Sono tanti i molisani all’estero che hanno contribuito o contribuiscono positivamente alla vita sociale, economica e culturale delle comunità in cui vivono. Un posto preminente lo occupa il prof. Giuseppe d’Andrea. Originario di Roccamandolfi, ha vissuto buona parte della sua vita a Pittsburgh in Pennsilvania.

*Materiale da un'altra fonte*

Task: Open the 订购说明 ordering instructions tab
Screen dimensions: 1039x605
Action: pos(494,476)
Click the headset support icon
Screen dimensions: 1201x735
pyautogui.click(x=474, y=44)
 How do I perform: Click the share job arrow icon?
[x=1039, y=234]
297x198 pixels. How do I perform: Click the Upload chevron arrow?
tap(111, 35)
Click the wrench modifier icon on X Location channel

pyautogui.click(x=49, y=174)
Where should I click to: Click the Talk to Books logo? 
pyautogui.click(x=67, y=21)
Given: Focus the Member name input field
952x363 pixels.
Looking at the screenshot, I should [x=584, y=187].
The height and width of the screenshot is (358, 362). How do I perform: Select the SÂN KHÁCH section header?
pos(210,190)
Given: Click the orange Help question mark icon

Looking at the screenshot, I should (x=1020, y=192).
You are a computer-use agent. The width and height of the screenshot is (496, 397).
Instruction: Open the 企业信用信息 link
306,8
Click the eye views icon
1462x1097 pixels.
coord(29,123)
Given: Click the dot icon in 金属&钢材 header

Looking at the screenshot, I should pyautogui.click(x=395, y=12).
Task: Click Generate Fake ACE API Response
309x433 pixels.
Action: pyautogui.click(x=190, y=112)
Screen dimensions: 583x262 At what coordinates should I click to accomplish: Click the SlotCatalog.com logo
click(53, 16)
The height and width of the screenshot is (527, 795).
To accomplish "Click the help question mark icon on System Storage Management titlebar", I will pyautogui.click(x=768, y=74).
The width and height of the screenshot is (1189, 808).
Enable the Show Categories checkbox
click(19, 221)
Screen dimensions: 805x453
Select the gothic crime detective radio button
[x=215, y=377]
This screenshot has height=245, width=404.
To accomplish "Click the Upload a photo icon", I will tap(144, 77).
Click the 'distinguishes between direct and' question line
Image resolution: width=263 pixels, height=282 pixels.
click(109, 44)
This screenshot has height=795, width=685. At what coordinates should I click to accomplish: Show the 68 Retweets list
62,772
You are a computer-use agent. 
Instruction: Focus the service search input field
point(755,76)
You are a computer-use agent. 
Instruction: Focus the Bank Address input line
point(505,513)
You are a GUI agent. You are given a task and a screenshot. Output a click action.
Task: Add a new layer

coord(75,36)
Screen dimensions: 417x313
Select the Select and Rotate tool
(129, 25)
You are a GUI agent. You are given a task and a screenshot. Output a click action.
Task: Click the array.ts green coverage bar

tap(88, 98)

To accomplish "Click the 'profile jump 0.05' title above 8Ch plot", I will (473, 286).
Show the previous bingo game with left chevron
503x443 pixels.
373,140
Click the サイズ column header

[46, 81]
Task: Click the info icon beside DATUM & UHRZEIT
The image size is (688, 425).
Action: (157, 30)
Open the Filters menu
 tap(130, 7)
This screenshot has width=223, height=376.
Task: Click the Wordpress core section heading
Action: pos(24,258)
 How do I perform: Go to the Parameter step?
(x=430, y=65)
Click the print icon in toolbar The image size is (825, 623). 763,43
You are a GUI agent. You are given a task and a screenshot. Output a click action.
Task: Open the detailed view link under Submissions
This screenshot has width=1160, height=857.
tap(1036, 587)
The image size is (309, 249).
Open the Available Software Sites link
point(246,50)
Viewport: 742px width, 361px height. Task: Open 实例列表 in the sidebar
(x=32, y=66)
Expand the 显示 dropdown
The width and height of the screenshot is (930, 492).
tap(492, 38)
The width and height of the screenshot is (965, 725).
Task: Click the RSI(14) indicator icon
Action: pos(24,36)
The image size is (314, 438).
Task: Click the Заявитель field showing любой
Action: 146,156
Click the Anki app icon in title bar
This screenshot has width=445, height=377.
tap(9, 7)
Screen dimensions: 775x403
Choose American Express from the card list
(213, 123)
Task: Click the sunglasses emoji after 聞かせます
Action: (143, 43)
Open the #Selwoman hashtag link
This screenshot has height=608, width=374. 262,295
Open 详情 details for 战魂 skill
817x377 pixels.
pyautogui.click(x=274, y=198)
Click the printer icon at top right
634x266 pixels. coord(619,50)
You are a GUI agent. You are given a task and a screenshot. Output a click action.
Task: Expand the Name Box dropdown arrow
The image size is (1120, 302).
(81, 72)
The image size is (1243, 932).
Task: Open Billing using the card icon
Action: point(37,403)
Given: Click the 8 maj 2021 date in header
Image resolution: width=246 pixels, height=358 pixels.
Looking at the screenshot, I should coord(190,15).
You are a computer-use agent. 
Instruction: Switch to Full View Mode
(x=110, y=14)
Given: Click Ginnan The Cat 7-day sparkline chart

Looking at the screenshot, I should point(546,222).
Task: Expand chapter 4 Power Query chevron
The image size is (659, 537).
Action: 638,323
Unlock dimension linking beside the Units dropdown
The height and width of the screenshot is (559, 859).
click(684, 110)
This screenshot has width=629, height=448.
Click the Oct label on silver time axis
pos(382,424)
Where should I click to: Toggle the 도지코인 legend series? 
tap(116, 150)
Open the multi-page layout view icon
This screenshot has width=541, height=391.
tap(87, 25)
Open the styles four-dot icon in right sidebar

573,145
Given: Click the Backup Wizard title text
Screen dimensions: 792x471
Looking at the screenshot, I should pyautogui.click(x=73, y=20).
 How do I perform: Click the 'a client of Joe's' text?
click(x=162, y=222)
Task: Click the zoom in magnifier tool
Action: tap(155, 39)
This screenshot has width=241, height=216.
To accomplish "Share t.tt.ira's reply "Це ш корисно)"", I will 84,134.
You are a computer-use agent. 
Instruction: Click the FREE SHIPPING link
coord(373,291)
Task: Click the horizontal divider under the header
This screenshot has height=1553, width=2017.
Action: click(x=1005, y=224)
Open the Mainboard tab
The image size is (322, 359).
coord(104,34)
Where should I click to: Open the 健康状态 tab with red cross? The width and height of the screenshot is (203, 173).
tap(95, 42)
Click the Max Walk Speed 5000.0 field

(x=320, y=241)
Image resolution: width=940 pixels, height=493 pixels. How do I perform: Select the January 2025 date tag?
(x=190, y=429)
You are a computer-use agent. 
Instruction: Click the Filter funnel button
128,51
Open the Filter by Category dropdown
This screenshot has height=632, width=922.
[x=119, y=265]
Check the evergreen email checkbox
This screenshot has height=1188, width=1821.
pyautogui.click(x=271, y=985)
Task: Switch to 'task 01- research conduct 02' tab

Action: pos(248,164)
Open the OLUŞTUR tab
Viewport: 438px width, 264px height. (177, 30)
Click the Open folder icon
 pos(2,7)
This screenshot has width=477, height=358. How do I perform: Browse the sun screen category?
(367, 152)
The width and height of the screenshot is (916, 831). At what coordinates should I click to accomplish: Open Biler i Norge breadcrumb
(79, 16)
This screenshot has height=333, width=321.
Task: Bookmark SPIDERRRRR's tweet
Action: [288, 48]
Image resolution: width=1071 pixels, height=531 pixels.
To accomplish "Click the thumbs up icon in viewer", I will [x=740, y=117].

Il padre Gaetano emigrò da Roccamandolfi a Pittsburgh subito dopo la Prima guerra mondiale. Tornava spesso al paese, dove sposò Candida; nacquero due bambini, Giuseppe e Lucio. Giuseppe dopo un periodo di studio a Genzano, vicino Roma, nel 1943 tornò al Paese in pieno clima di guerra. Fu testimone anche del bombardamento di Roccamandolfi avvenuto il 1° novembre da parte degli inglesi, che provocò morti e feriti. Nel mese di dicembre 1947 Giuseppe, con la madre e il fratello Lucio, s’imbarcò sulla nave Saturnia alla volta di New York per ricongiungersi con il padre. Frequentò la Duquesne University e insegnò la Lingua italiana a Pittsburgh, dove conobbe Gloria Bianchi che sposò nel 1957. Dalla loro unione nacque Anna. Conseguita la laurea all’Università di Pittsburgh, si dedicò completamente all’insegnamento.
Grazie al suo interessamento per i diritti di insegnanti e studenti, fu eletto presidente dell’Associazione educativa della Pensilvania, entrando poi nel comitato direttivo della NEA, National Education Association divenendone il portavoce anche per l’estero. Ovunque andava, soprattutto in Africa, visitava i campi di concentramento dove erano stati rinchiusi i prigionieri italiani, raccogliendo le testimonianze delle opere costruite dai nostri connazionali, quali ponti, strade o cappelle. Il suo spiccato impegno sociale lo portò a far parte di molte associazioni italo-statunitensi. Fu nominato Console onorario d’Italia, un incarico che lo fece conoscere a molti politici e divenne, tra l’altro, amico del senatore John Heinz.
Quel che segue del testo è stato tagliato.